Шрифт:
— У вас попадаются фразы, которые почему-то неловко слушать, — говорил Олейников и указывал фразу пальцем. Это и была редакторская работа. Он каждый раз попадал на инородное тело наблюденной реальности или личного опыта, залетевшее в книгу двойных отражений.
Как можно полтора года с усилиями, с интересом писать не свою книгу? Олейников отвечает на это:
— Есть разный писательский опыт. Есть неглавный опыт правильно сделанной условной вещи.
Когда я пожаловалась Боре, что написала чужую книгу, он ответил:
— Нет, отчего же… Это похоже. Все герои острят.
Боря: — Как же с твоей книжкой?
Я: — Не знаю. Ответа еще нет. Но мне это вдруг стало неинтересно.
— А если все-таки она выйдет? Может быть, станет опять интересно?
— Не знаю… Очень может быть.
— Но ведь ты на этом конфликте построила жизненную теорию профессиональной работы и творчества про себя. Как же с этим?
(Пауза)
— Знаешь, в конечном счете лучше, если пропадет теория, чем если пропадет книга… Но если пропадет книга — останется, по крайней мере, теория.
Олейников уверял, что завредакцией возьмет мою сторону в деле о «Пинкертоне».
— Так он ведь, по вашим словам, за книгу-учебник?
— Это было раньше. Вы знаете, люди сегодня говорят одно, а завтра другое.
— А послезавтра что они говорят?.. Самое неприятное — попасть на послезавтра.
Разговор с Борисом <Бухштабом> об Олейникове:
Б.: — Он удивительно умен. Он как обезьяна — все понимает и говорит мало…
— Ты уверен в том, что обезьяны мало говорят?
— Так думают дикари. Они думают, что обезьяна не говорит, чтобы ее не заставили работать.
— А, вот это на Олейникова… действительно, очень похоже.
Вольпе — бакинец. В начале 1920-х бакинскую молодежь наставлял Вячеслав Иванов. Вольпе вдруг зачитался Некрасовым и решил, что Некрасов замечательный забытый поэт. Вольпе прибежал к Вячеславу Иванову: «Вот Некрасов — замечательный, несправедливо забытый поэт». — «Вы думаете, несправедливо?..» — задумчиво спросил Вячеслав Иванов. (Рассказал Вольпе.)
«Человек должен быть всегда погружен в свои мысли, если хочет чего-нибудь достичь…» — писал Левенгук. Конечно, работа, над которой человек думает, пока пишет (как на службе), — многого не стоит.
N. говорит: «Разговаривать со знакомыми это сейчас исследовательская работа».

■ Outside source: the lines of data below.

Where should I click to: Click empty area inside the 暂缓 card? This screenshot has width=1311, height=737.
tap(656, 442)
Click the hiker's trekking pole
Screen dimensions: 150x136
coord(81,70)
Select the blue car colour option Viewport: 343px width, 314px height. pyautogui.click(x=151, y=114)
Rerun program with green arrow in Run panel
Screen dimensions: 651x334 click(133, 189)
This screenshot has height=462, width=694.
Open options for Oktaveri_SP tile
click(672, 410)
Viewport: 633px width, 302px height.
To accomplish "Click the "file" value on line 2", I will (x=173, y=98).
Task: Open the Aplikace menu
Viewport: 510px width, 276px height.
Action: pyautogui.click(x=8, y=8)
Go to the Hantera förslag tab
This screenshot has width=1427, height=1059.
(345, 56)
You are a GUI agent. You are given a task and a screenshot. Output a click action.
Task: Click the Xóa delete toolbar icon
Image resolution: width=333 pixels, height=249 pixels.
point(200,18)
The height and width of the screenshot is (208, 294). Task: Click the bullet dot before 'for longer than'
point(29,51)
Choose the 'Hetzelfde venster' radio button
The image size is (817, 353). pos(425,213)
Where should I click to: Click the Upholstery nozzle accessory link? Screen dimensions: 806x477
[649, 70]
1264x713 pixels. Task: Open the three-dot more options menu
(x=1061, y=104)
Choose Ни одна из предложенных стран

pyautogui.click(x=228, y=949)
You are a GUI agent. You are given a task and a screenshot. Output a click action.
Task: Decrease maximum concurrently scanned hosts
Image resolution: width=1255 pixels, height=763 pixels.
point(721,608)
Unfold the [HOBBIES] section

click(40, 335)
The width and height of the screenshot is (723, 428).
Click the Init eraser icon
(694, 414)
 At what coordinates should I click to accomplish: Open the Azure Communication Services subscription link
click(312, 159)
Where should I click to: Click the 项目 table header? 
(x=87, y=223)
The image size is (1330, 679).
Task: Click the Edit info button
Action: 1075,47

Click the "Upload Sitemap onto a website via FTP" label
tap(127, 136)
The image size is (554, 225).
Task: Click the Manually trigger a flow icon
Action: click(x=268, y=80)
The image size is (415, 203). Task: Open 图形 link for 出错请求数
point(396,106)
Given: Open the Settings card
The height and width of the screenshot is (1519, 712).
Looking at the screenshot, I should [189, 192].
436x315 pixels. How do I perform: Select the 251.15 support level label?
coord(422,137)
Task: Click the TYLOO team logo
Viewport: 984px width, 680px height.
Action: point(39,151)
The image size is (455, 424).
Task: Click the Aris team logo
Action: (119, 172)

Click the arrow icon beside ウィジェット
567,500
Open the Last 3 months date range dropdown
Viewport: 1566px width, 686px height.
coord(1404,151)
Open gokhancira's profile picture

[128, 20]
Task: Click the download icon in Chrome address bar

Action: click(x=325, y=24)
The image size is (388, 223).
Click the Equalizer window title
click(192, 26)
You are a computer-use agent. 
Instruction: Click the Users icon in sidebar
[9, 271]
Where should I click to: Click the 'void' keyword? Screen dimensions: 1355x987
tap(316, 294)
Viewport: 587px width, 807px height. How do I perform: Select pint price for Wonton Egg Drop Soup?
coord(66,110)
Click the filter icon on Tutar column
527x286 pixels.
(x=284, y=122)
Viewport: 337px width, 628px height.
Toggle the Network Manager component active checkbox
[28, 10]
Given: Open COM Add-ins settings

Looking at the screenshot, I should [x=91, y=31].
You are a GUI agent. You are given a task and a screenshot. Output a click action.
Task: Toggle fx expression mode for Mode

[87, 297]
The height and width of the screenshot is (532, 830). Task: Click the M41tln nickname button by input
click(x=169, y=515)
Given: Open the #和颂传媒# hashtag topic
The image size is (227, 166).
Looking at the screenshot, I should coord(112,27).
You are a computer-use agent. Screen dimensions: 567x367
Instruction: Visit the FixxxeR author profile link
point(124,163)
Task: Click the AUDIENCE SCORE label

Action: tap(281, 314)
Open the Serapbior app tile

Все служащие академическо-литературных учреждений подразделяются сейчас на два вида: те, которые хотят уйти со службы и их не пускают, и те, которые хотят остаться на службе — но их выгоняют.
Небывалое взаимо- и самосожжение ученых и литераторов в недалеком будущем должно прекратиться. Кто-то сказал, что оно прекратится — за отсутствием сражающихся. Кроме того, перестанут выходить книги, потому что опубликованная книга — это почти самоубийство. Придется либо закрыть литературу, либо успокоить обезумевших от страха людей.
После критики Z. немедленно написал доклад о футуристах, в котором, во-первых, получилось все наоборот, а, во-вторых, подверглись разоблачению покойники и живые — особенно снабжавшие его материалом.
Прежде чем выступить в ИРКе, он прочитал доклад Вите. Посредине чтения вдруг спросил:
— А может быть, так неудобно?
— Не знаю, — сказал Гофман (должно быть, своим дидактическим голосом), — я ведь этим не занимаюсь; так что мне трудно сказать, что именно удобно, а что неудобно.
Бедный Z., вероятно, так и ушел в уверенности, что Виктор «не занимается» историей литературы.
На покаянии в Институте историк Р-ль сказал:
— Всякая чистка и проверка ценна для меня тем, что она нейтрализует то объективное зло, которое я представляю.
К. имеет мужество признавать ошибки Бориса Михайловича Эйхенбаума.
Речью Постышева стихийную проработку затормозили раньше, чем можно было ожидать. Вчера все и всюду говорили о выступлении Марра. Марр, по-видимому, очень кричал. Марр — ученый. Он, вероятно, догадывается о том, чего стоит наука без упрямства и слепоты. Сейчас некоторые примитивные вещи, произнесенные публично, производят потрясающее действие. Он между прочим сказал, что в лингвистике иногда нужно иметь мужество не признавать свои ошибки.